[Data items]

┌──

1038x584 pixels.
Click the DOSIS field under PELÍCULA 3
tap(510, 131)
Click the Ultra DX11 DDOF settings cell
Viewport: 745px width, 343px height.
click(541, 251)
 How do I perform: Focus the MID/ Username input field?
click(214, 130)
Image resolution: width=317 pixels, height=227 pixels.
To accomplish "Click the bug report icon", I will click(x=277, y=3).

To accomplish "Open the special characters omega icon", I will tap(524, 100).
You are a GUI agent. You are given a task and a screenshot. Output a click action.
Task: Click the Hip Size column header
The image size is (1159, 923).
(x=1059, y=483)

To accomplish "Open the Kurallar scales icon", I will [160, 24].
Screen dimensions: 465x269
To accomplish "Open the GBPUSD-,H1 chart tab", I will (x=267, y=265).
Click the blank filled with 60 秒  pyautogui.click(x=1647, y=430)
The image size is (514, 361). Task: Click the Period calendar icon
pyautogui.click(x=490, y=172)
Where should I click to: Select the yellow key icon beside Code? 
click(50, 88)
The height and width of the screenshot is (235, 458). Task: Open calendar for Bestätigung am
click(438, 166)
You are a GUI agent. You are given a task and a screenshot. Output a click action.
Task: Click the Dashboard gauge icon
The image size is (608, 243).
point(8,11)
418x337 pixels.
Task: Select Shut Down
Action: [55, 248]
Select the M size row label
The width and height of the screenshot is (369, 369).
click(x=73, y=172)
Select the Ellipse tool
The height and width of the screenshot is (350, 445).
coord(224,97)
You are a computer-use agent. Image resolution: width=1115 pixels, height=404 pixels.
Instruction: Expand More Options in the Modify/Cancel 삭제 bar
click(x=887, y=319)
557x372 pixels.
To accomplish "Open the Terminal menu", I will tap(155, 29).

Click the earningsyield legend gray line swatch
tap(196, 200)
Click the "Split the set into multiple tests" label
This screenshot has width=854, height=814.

└──

OBJECTIVE: Could you copy out all of the material above, line for line, without changing anything?

EXERCISE RESPONSE:
1038x584 pixels.
Click the DOSIS field under PELÍCULA 3
tap(510, 131)
Click the Ultra DX11 DDOF settings cell
Viewport: 745px width, 343px height.
click(541, 251)
 How do I perform: Focus the MID/ Username input field?
click(214, 130)
Image resolution: width=317 pixels, height=227 pixels.
To accomplish "Click the bug report icon", I will click(x=277, y=3).

To accomplish "Open the special characters omega icon", I will tap(524, 100).
You are a GUI agent. You are given a task and a screenshot. Output a click action.
Task: Click the Hip Size column header
The image size is (1159, 923).
(x=1059, y=483)

To accomplish "Open the Kurallar scales icon", I will [160, 24].
Screen dimensions: 465x269
To accomplish "Open the GBPUSD-,H1 chart tab", I will (x=267, y=265).
Click the blank filled with 60 秒  pyautogui.click(x=1647, y=430)
The image size is (514, 361). Task: Click the Period calendar icon
pyautogui.click(x=490, y=172)
Where should I click to: Select the yellow key icon beside Code? 
click(50, 88)
The height and width of the screenshot is (235, 458). Task: Open calendar for Bestätigung am
click(438, 166)
You are a GUI agent. You are given a task and a screenshot. Output a click action.
Task: Click the Dashboard gauge icon
The image size is (608, 243).
point(8,11)
418x337 pixels.
Task: Select Shut Down
Action: [55, 248]
Select the M size row label
The width and height of the screenshot is (369, 369).
click(x=73, y=172)
Select the Ellipse tool
The height and width of the screenshot is (350, 445).
coord(224,97)
You are a computer-use agent. Image resolution: width=1115 pixels, height=404 pixels.
Instruction: Expand More Options in the Modify/Cancel 삭제 bar
click(x=887, y=319)
557x372 pixels.
To accomplish "Open the Terminal menu", I will tap(155, 29).

Click the earningsyield legend gray line swatch
tap(196, 200)
Click the "Split the set into multiple tests" label
This screenshot has width=854, height=814.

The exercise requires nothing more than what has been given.